> [TESTO DI PARTENZA]
.....

Domenica 29 novembre si avvicina, la statua è ormai pronta anche se ancora coperta da un lenzuolo bianco.
Qualcuno, però, è già deluso. Il sindaco Valletta, per esempio.
Stamattina ha ricevuto il telegramma del Prefetto: ringrazia per il cortese invito, certo, ma annuncia che non potrà intervenire “per motivi di salute”. In compenso, ha autorizzato l’arrivo di una fanfara reggimentale.
«Sarà comunque una bella cerimonia -pensa il sindaco- ne abbiamo tutti bisogno».
Ne ha bisogno soprattutto lui. Vive un periodo molto difficile. E’ dal 1923 che il contrasto con la sezione valvese del Fascio è diventato un caso politico a livello provinciale. In paese c’è tensione, nemmeno la realizzazione del monumento è riuscita a pacificare del tutto Valva.
Don Antonio Cappetta, invece, è emozionato.
Pensa all’arrivo dell’ospite d’onore, al momento in cui gli stringerà la mano, alle parole che vorrebbe dirgli. E nel frattempo, mentre tutta Valva si prepara al grande giorno, lui ripassa nella mente ciò che dirà all’oratore.
L’oratore ufficiale
Chiamato dal Generale Cadorna nel giugno 1915, Semeria ha abbandonato le sue precedenti posizioni pacifiste e ha collaborato attivamente alla macchina bellica.
| Ritratto di padre Giovanni Semeria; fonte |
Svolge un’intensa attività oratoria, promuovendo tra i
soldati le ragioni patriottico-religiose della guerra. È un
vulcano di iniziative: organizza conferenze, lotterie, gare di poesia per
sollevare il morale.
| Padre Semeria organizza una lotteria al fronte; fonte |
In un suo articolo scrive:
«È dolce ed è bello - è una morte estetica questa del soldato. La morte nel letto è prosaica, è volgare: la morte nel campo è poetica, è sublime. Il sangue purpureo non macchia, come il pus delle malattie. L’atto di cogliere quasi al volo la morte è più nobile di chi se ne lascia volgarmente sorprendere, schiacciare. L’inno funebre che si leva spontaneo da ogni letto di morte si trasforma davanti a questa morte bella per il suo eroismo in un inno, poema trionfale. Ha più l’aria di essere entrato nella immortalità il guerriero sacrificatosi per la patria che di essere partito dalla terra, che di avere perduta la vita.

.....

> [DATI FORNITI]
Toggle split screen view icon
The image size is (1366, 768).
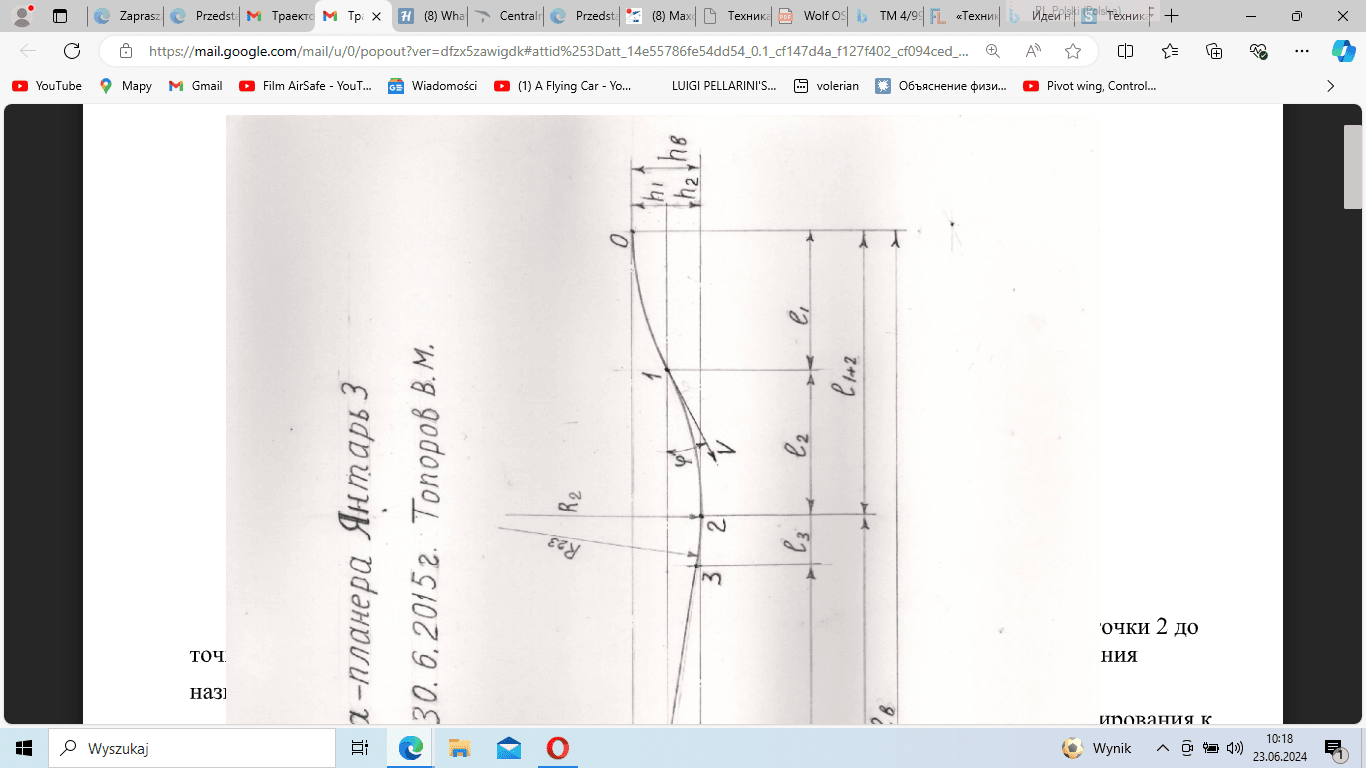(1125, 51)
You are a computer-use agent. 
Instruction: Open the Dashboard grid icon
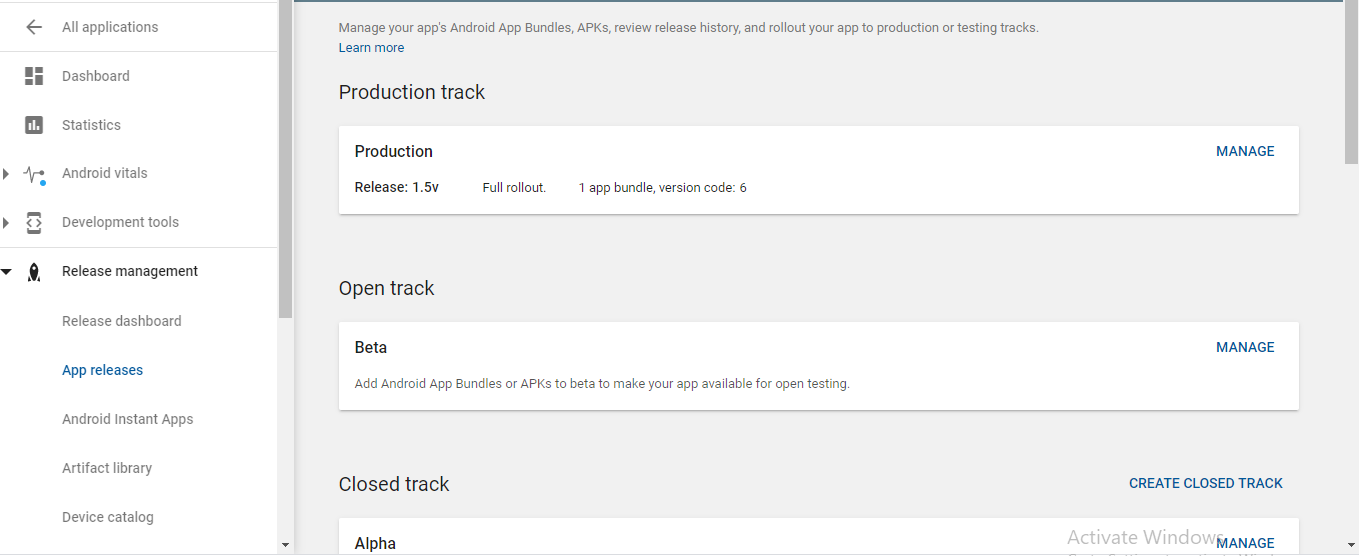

.....

> [COSA FARAI] Nel testo sul monumento di Valva, che cosa ha autorizzato il Prefetto dopo aver annunciato che non potrà intervenire?

> [RISULTATO DELL'ESERCIZIO] Ha autorizzato l'arrivo di una fanfara reggimentale.